** Provided records follows **

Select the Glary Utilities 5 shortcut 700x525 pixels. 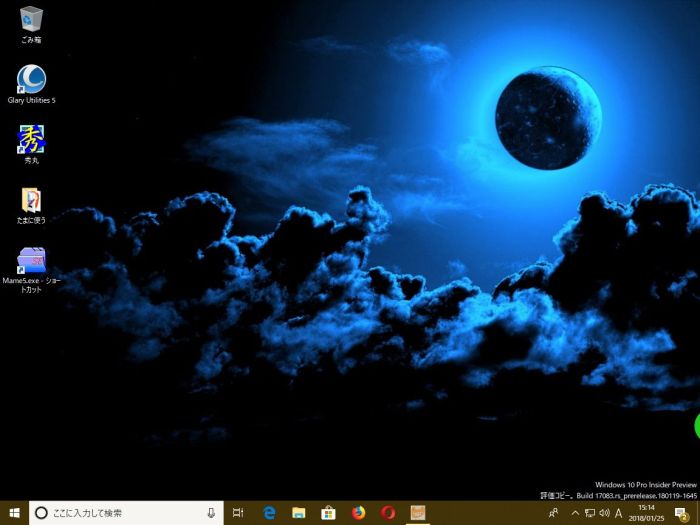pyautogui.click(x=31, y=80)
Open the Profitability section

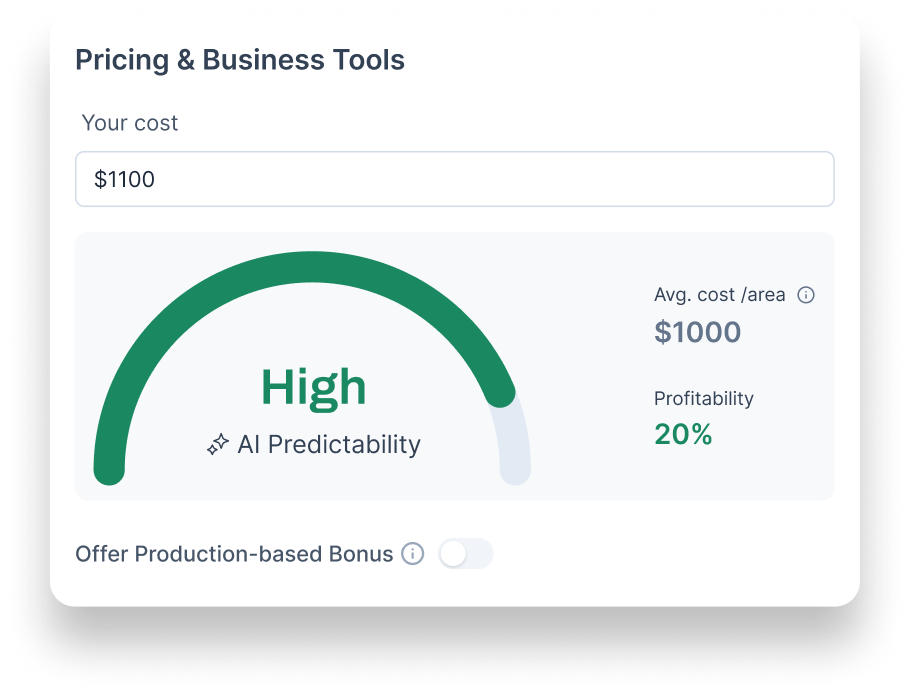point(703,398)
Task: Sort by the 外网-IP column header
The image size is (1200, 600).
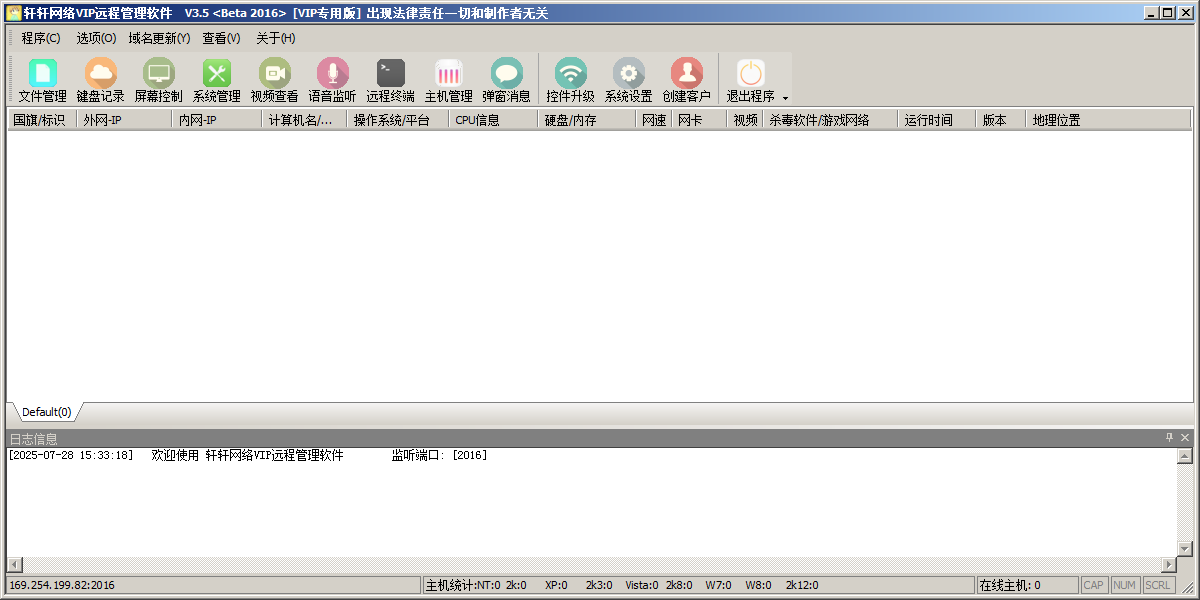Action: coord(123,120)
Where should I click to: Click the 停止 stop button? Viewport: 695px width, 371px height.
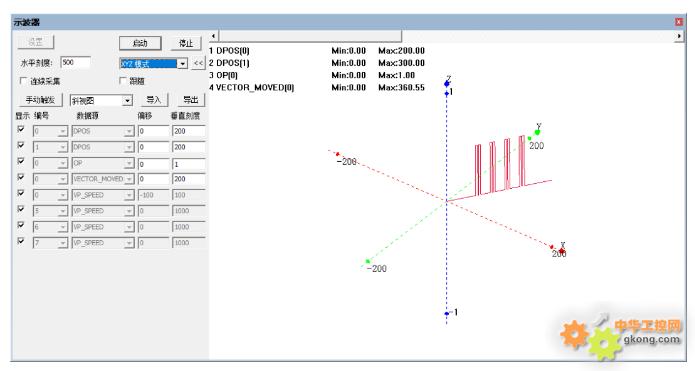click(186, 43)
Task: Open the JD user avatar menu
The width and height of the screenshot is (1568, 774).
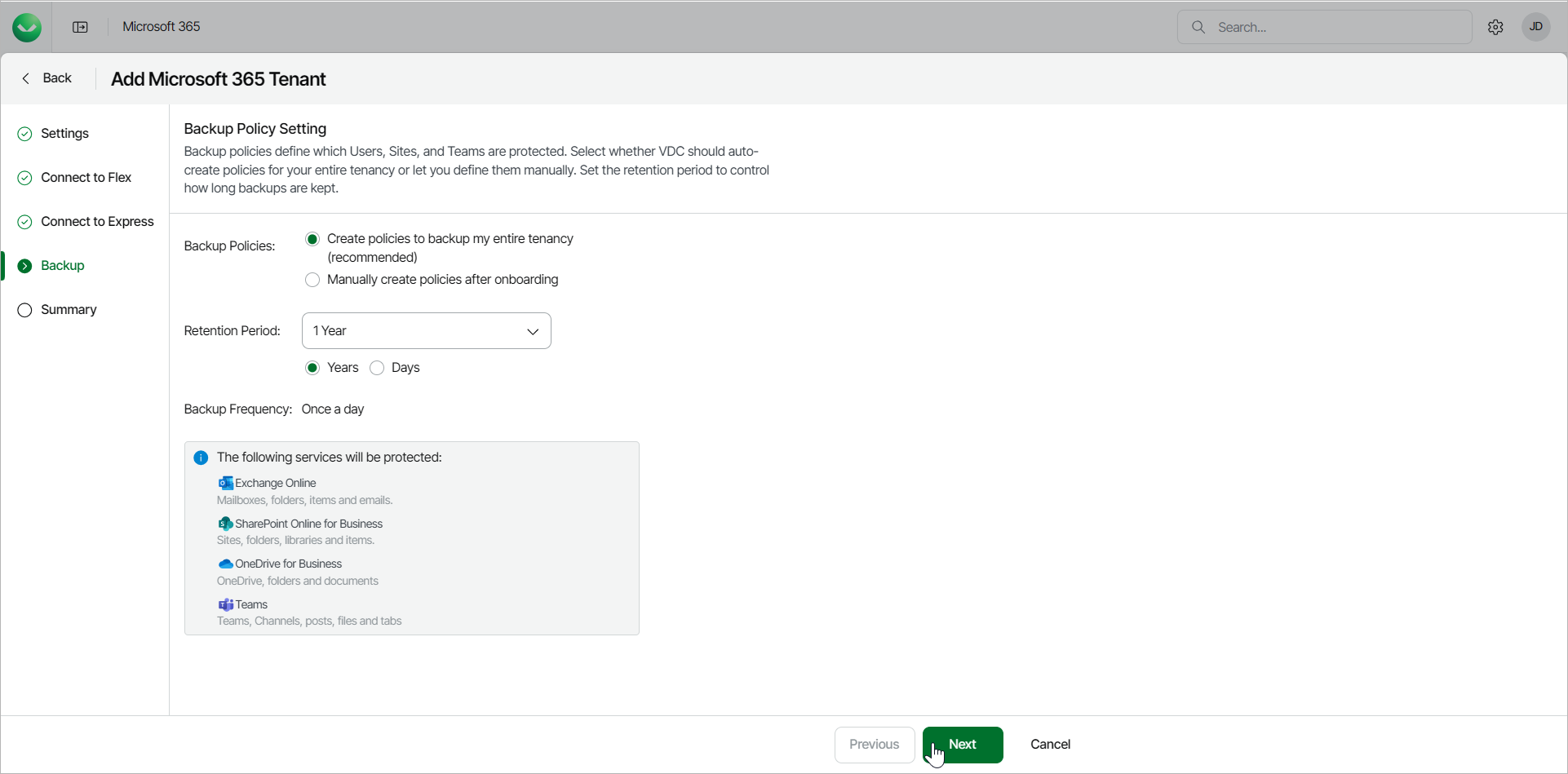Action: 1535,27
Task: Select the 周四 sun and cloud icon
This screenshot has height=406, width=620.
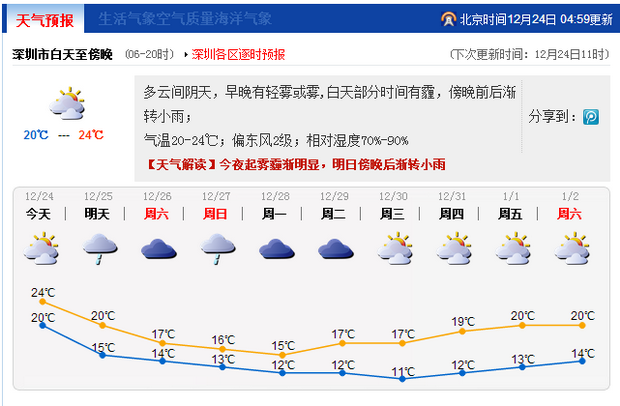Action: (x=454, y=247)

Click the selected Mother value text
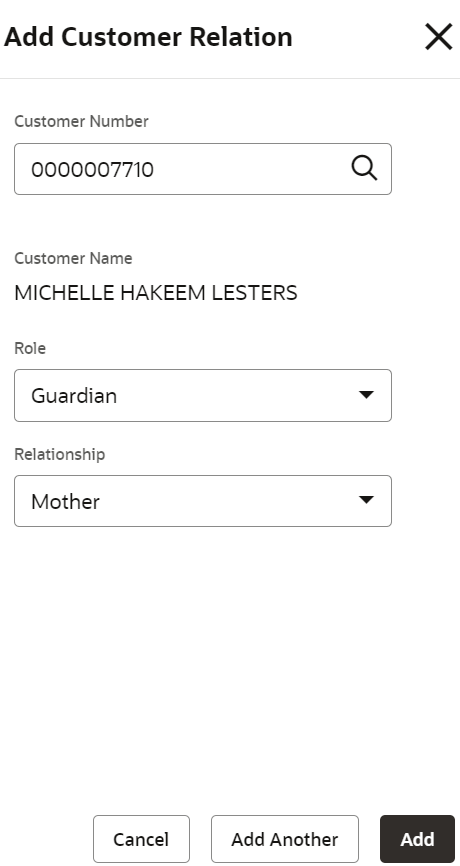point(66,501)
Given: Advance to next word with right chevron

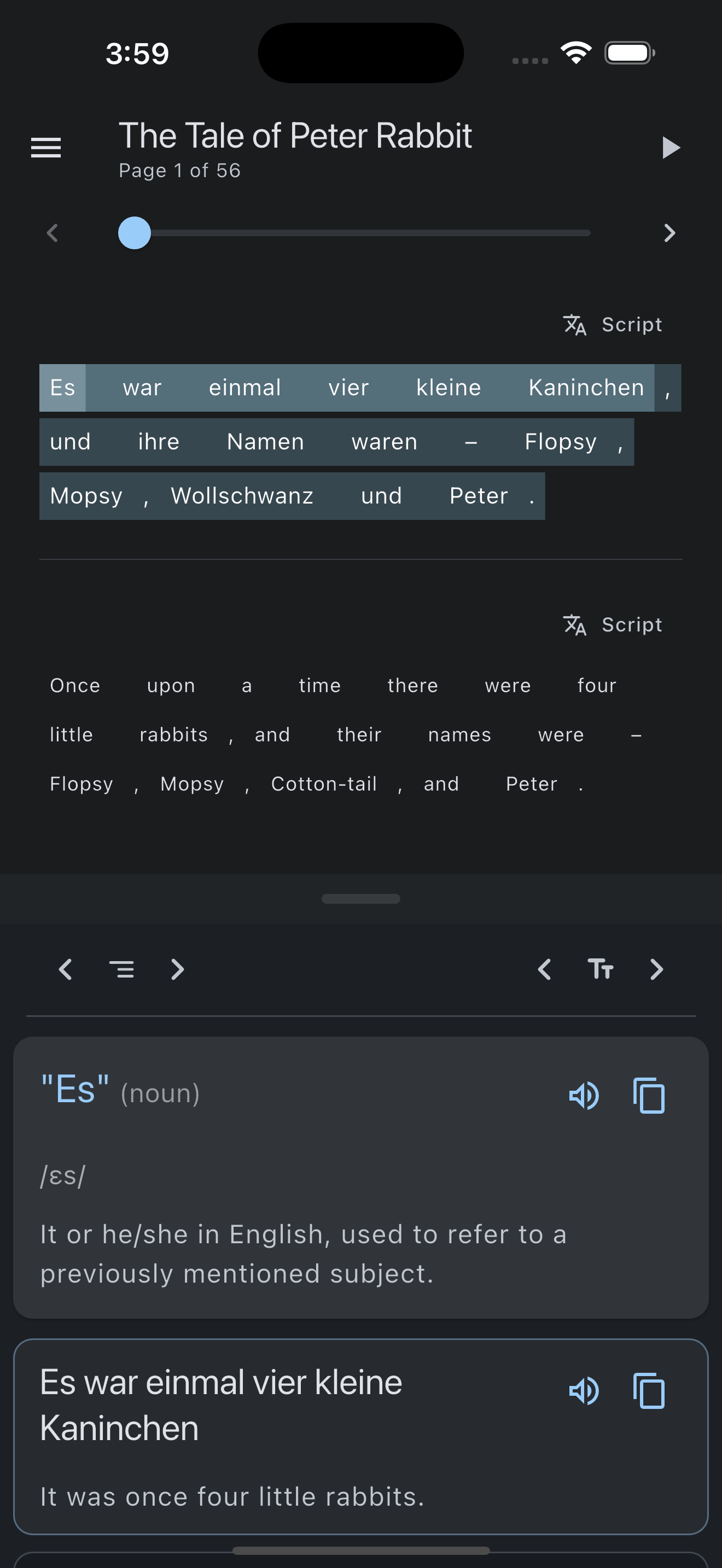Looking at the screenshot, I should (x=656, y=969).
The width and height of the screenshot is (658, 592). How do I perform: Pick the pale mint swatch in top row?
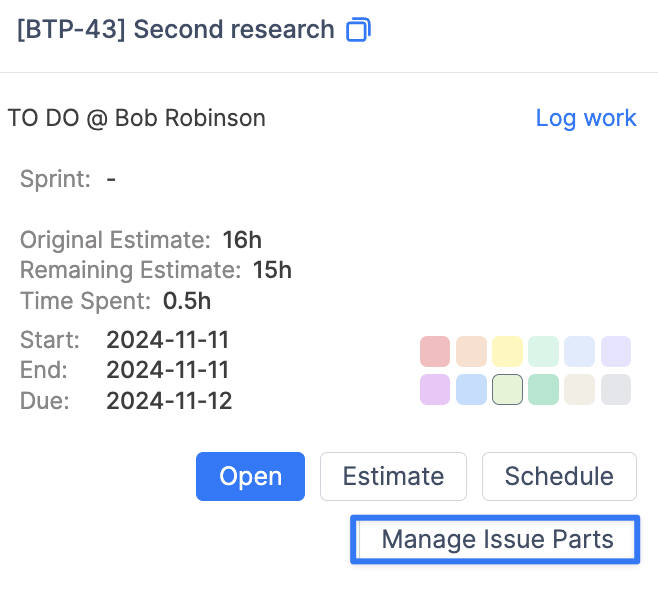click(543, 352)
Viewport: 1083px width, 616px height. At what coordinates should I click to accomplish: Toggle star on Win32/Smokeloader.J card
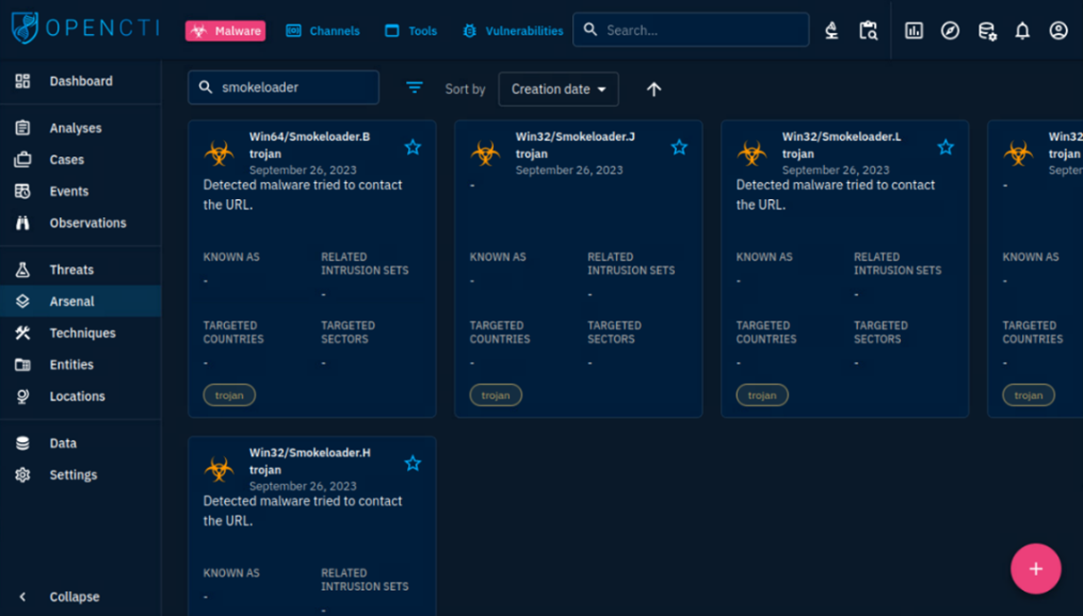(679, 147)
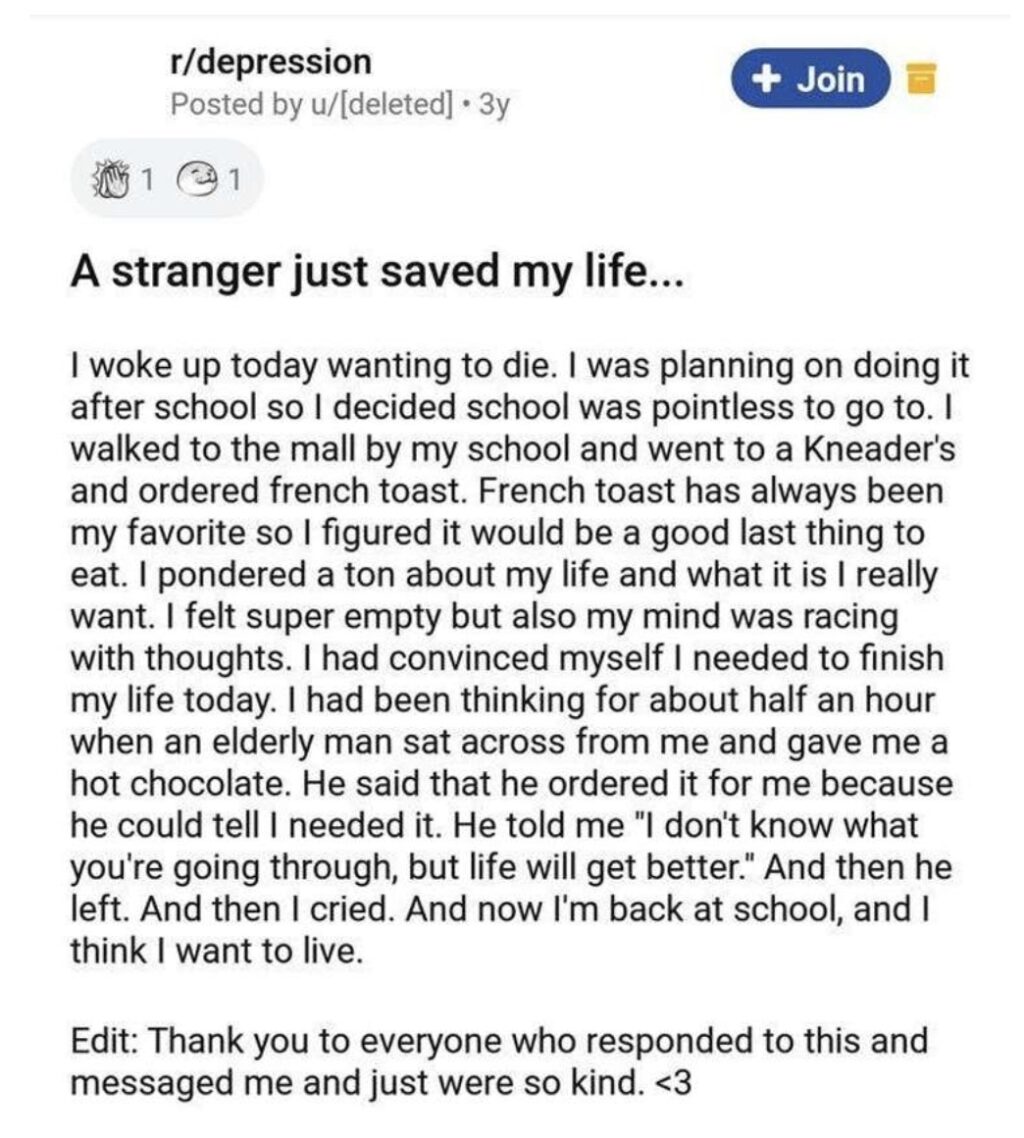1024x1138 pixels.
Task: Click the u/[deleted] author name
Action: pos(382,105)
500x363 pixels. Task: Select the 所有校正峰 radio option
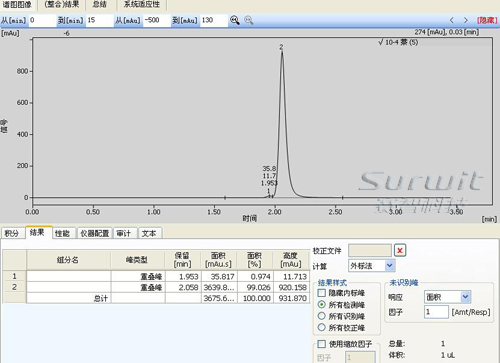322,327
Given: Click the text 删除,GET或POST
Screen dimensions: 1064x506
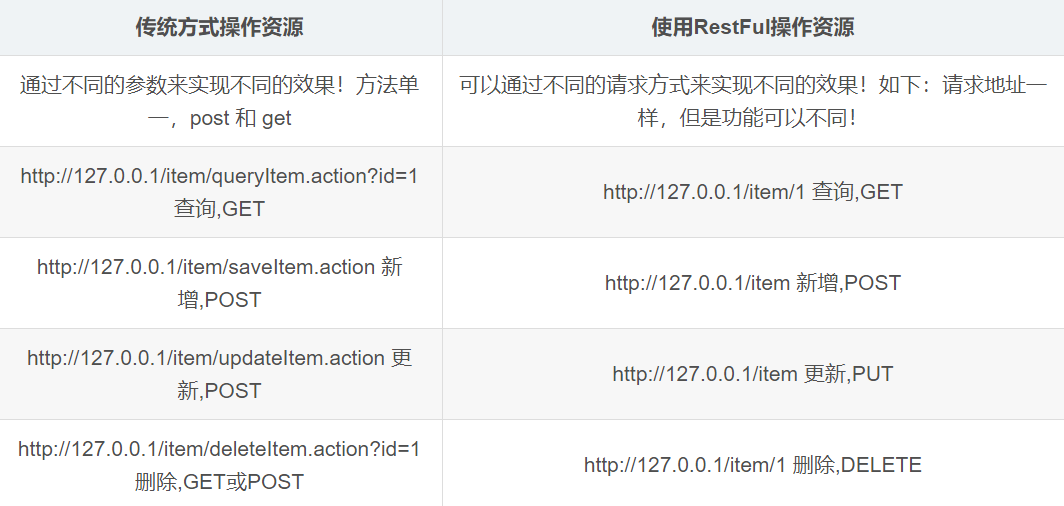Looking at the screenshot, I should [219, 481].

** End of Provided records **

Output the line that contains "The width and height of the screenshot is (1568, 774)." and every subsequent line through the end of the entries, exactly as given, without pictures.

The width and height of the screenshot is (1568, 774).
Action: 1535,27
Task: Select the 周四 sun and cloud icon
This screenshot has height=406, width=620.
Action: (x=454, y=247)

Click the selected Mother value text
point(66,501)
Given: Advance to next word with right chevron

Looking at the screenshot, I should (x=656, y=969).
The width and height of the screenshot is (658, 592). How do I perform: Pick the pale mint swatch in top row?
click(543, 352)
Viewport: 1083px width, 616px height. At what coordinates should I click to accomplish: Toggle star on Win32/Smokeloader.J card
(679, 147)
1024x1138 pixels.
Task: Click the u/[deleted] author name
Action: pos(382,105)
500x363 pixels. Task: Select the 所有校正峰 radio option
322,327
Given: Click the text 删除,GET或POST
Screen dimensions: 1064x506
Looking at the screenshot, I should [219, 481].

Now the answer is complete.